*How to complete this task*. Only the lines from the one that includes "The height and" through the last line below belong in the reply, copied exactly and without pictures.

[Dataset excerpts — start]

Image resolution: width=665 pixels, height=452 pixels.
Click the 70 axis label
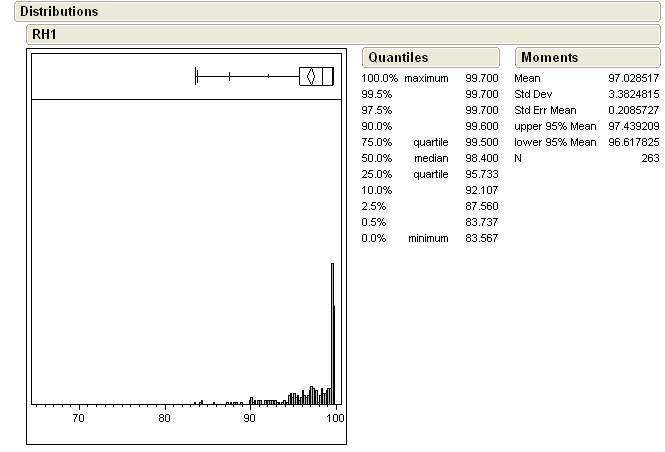point(78,418)
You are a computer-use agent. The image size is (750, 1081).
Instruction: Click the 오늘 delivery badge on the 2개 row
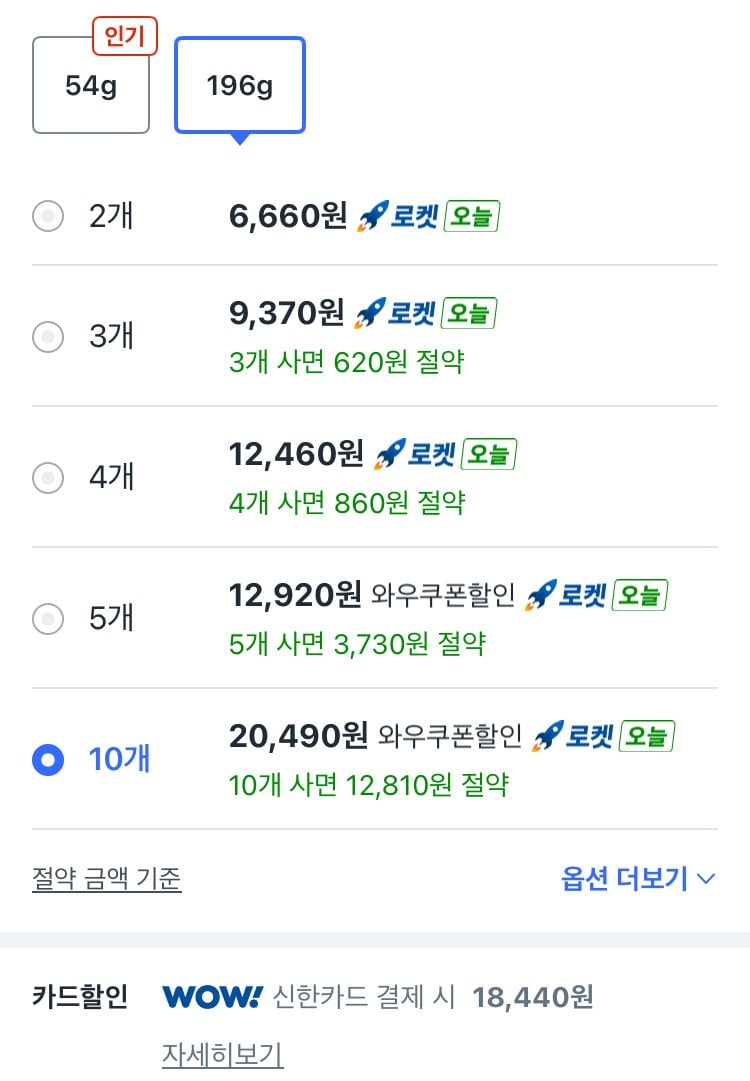pyautogui.click(x=472, y=214)
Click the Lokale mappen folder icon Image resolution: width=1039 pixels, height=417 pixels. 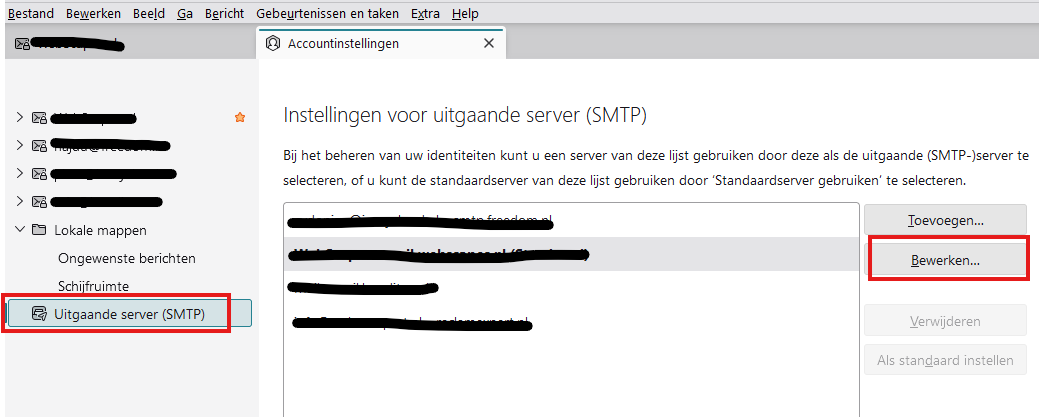click(40, 230)
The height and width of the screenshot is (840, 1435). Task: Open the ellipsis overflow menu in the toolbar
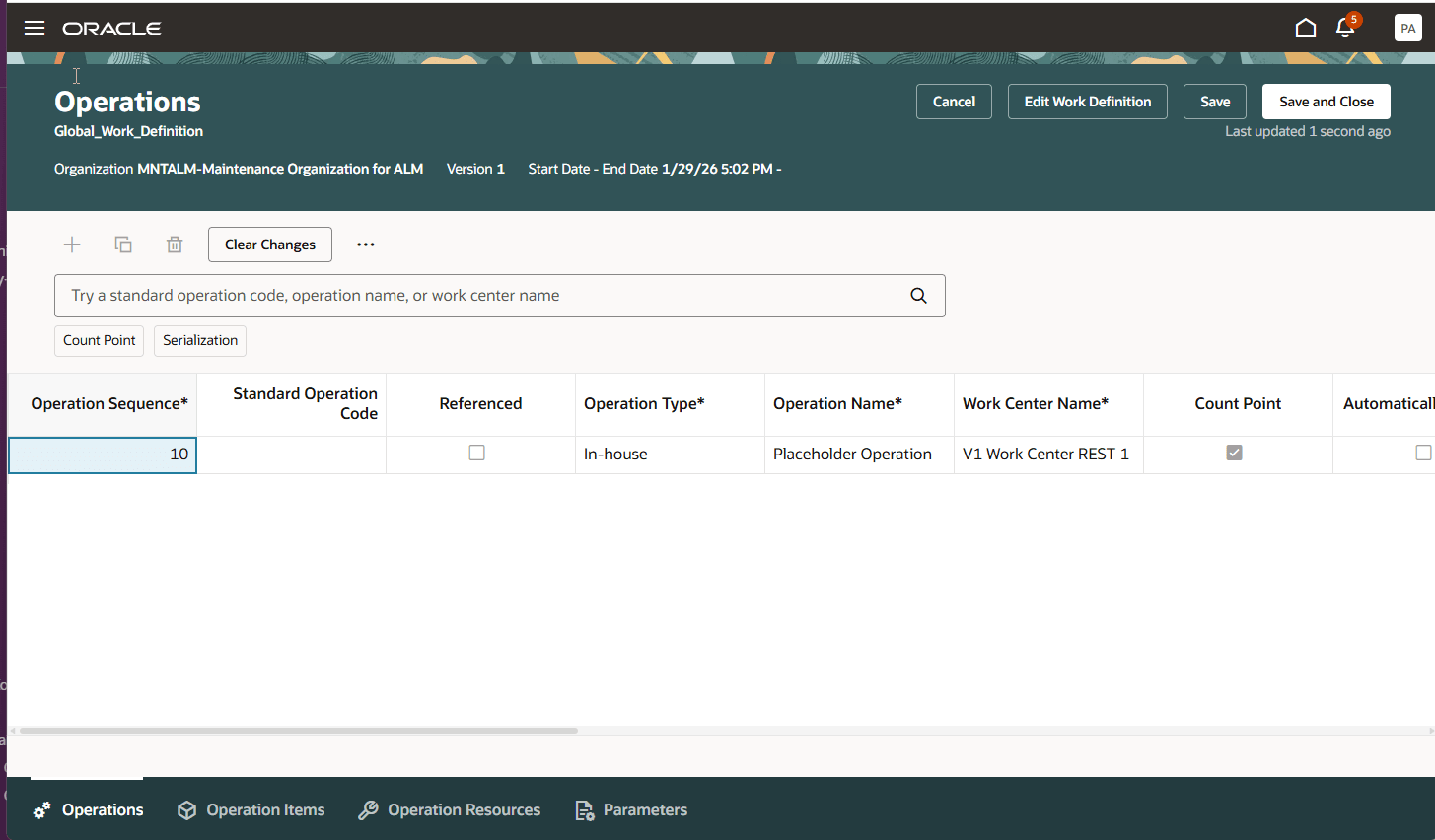(365, 244)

[Dataset excerpts — finish]

*Problem solution*.
The height and width of the screenshot is (840, 1435). Task: Open the ellipsis overflow menu in the toolbar
(365, 244)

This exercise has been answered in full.